Wed Aug 13 20:18:00 -0400 [Node1: disk_server_1: disk.reservationConflict.key:debug]: Device 4b.23.22 reported SCSI RESERVATION CONFLICT status. 0 milliseconds ago, the reservation key reported by this device was xxxxxxxxxxxxxxxx.
Wed Aug 13 20:18:00 -0400 [Node1: disk_server_1: ha.resvConflictHalt:notice]: A disk reservation conflict was detected on disk 4b.23.22 at %-20s. Typically, this only occurs when the node was taken over by its partner.
- EMS prints message for SK reboot:
Wed Aug 13 20:18:00 -0400 [Node1: disk_server_1: kern.shutdown.initiator:debug]: SK reboot was initiated by "maytag.ko::fm_handleReserved+763".
- Up-node console shows a halt for reservations taken by partner:
HALT: HA partner has taken over disk reservations
- Console logs show the down node got to WFG, then Ctrl + C was hit, and the node continued booting, taking disk reservations and breaking the failover state.
Waiting for giveback...(Press Ctrl-C to abort wait)
This node was previously declared dead.
Pausing to check HA partner status ...
partner is operational and in takeover mode.
You must initiate a giveback or shutdown on the HA
partner in order to bring this node online.
The HA partner is currently operational and in takeover mode.This node cannot continue unless you initiate a giveback on the partner.

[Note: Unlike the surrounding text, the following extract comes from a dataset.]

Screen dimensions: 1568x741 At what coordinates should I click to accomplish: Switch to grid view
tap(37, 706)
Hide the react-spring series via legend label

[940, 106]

Once this is done this node will reboot automatically.
waiting for giveback...
Do you wish to halt this node rather than wait [y/n]? n <<<<<<<<<
The HA partner appears to be either not operational or not in takeover
mode. You will be asked whether you want to continue. If you answer "yes", the
existing failover monitor disk state will be overwritten and this node will be
rebooted. Answering "no" will halt this node with no modification to the failover
monitor disk state.
WARNING: Answering "yes" while the HA partner is operational and in
takeover mode will have unexpected and potentially catastrophic results:
YOUR FILESYSTEMS MAY BE DESTROYED
Do you wish to continue [y/n]? y <<<<<<<
[Node2:cf.fm.overwriteState:notice]: System continuing after overwriting failover monitor state! <<<<<<<